November 14 - January 30, 2021
“The Houston Museum of African American Culture (HMAAC) is pleased to announce the opening of the virtual exhibition Latinx Museum in Houston? November 14, 2020. The exhibition is curated by Benito Huerta and ends January 16, 2021. It can be found on the HMAAC website, hmaac.org, under “Exhibitions Now and Then” on the menu.
It has been ten years since then Houston City Councilman James Rodriguez told the opening audience at the HMAAC/Johns Hopkins symposium The African Presence in Mexico “that the time for Houston to support a Latinx museum was right around the corner.”
HMAAC CEO Emeritus John Guess, Jr. feels this conversation is still relevant. “Perhaps,” he said, “more than others in the Houston cultural community, HMAAC is sensitive to the need for spaces where people of color control their narrative and are not interpreted by others. We feel such spaces make Houston a stronger community.”

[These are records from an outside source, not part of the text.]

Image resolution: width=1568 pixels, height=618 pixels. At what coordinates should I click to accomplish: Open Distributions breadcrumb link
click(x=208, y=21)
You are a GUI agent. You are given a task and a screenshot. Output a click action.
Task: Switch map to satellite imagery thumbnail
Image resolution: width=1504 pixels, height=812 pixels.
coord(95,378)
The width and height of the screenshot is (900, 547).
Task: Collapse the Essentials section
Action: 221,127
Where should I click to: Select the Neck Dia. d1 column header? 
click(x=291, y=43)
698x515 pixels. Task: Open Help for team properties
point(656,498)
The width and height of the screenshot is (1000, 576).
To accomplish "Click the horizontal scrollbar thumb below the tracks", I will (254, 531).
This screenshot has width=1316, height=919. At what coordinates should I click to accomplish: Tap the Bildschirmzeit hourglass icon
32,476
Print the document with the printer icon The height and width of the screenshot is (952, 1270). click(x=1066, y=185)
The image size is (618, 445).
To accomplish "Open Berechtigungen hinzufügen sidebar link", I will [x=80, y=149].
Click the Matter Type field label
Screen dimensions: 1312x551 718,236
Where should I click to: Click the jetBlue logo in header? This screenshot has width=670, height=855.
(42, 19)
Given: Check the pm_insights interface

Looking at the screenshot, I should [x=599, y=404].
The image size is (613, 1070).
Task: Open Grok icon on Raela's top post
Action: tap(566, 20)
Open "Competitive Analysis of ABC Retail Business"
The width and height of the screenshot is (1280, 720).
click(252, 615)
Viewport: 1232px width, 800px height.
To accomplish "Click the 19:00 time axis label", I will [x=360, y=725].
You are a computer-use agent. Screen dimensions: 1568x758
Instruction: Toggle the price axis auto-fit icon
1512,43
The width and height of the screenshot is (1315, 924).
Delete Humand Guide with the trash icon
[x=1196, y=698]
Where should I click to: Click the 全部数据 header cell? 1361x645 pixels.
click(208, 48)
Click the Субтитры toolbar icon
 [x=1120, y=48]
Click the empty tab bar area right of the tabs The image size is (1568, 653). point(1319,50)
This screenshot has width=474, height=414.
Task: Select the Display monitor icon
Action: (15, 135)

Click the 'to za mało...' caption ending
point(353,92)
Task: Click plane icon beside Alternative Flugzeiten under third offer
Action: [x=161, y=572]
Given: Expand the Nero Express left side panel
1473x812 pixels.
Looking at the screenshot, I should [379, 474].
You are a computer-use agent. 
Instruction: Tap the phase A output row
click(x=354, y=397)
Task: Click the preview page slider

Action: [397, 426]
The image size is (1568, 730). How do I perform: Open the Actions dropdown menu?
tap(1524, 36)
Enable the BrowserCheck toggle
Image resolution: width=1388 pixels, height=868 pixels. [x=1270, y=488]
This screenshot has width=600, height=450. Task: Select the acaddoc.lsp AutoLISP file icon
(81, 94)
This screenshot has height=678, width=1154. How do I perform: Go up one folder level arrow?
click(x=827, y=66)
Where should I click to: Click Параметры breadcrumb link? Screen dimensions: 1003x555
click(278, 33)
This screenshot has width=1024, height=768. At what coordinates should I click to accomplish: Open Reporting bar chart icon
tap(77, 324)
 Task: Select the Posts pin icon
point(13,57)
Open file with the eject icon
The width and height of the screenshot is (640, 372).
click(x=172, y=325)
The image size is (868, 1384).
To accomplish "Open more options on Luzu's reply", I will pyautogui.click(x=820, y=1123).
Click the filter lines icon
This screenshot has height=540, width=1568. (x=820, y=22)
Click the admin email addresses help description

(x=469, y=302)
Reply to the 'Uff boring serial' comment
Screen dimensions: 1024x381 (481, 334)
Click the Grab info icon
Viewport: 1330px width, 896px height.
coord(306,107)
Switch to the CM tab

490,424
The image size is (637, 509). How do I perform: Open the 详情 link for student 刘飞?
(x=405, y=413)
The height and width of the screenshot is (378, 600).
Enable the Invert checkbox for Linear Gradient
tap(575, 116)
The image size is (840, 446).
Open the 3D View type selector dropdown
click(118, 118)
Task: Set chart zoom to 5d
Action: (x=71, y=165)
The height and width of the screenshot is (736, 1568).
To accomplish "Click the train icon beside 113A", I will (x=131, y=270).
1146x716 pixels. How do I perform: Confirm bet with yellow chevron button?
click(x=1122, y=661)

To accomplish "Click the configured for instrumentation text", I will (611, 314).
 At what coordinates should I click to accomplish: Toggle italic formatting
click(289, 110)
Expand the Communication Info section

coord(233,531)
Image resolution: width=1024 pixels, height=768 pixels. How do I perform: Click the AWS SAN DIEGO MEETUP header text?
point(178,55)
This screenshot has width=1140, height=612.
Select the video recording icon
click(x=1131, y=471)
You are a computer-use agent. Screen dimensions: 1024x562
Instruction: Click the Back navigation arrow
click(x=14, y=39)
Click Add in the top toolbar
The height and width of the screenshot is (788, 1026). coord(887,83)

During the ten years since Rodriguez’ statement, HMAAC has mounted five Latinx exhibitions, which the museum would still have done if there existed a Latinx museum. And during that time the large number of Chicano, Mexican American, Latin American, Latino/a artists working in Texas has continued to grow, integrating into and enriching the cultural fabric of the state. Austin has Mexic-Arte Museum and the Emma S. Barrientos Mexican American Cultural Center, Chicago has the National Museum of Mexican Art, Dallas has the Latino Cultural Center, Los Angeles has the Museum of Latin American Art and La Plaza de Cultura y Artes, New York has El Museo del Barrio, San Francisco has the Mission Cultural Center for Latino Arts, but what does Houston have? This is the question (issue/problem?) that is posed conceptually by the Houston Museum of African American Culture.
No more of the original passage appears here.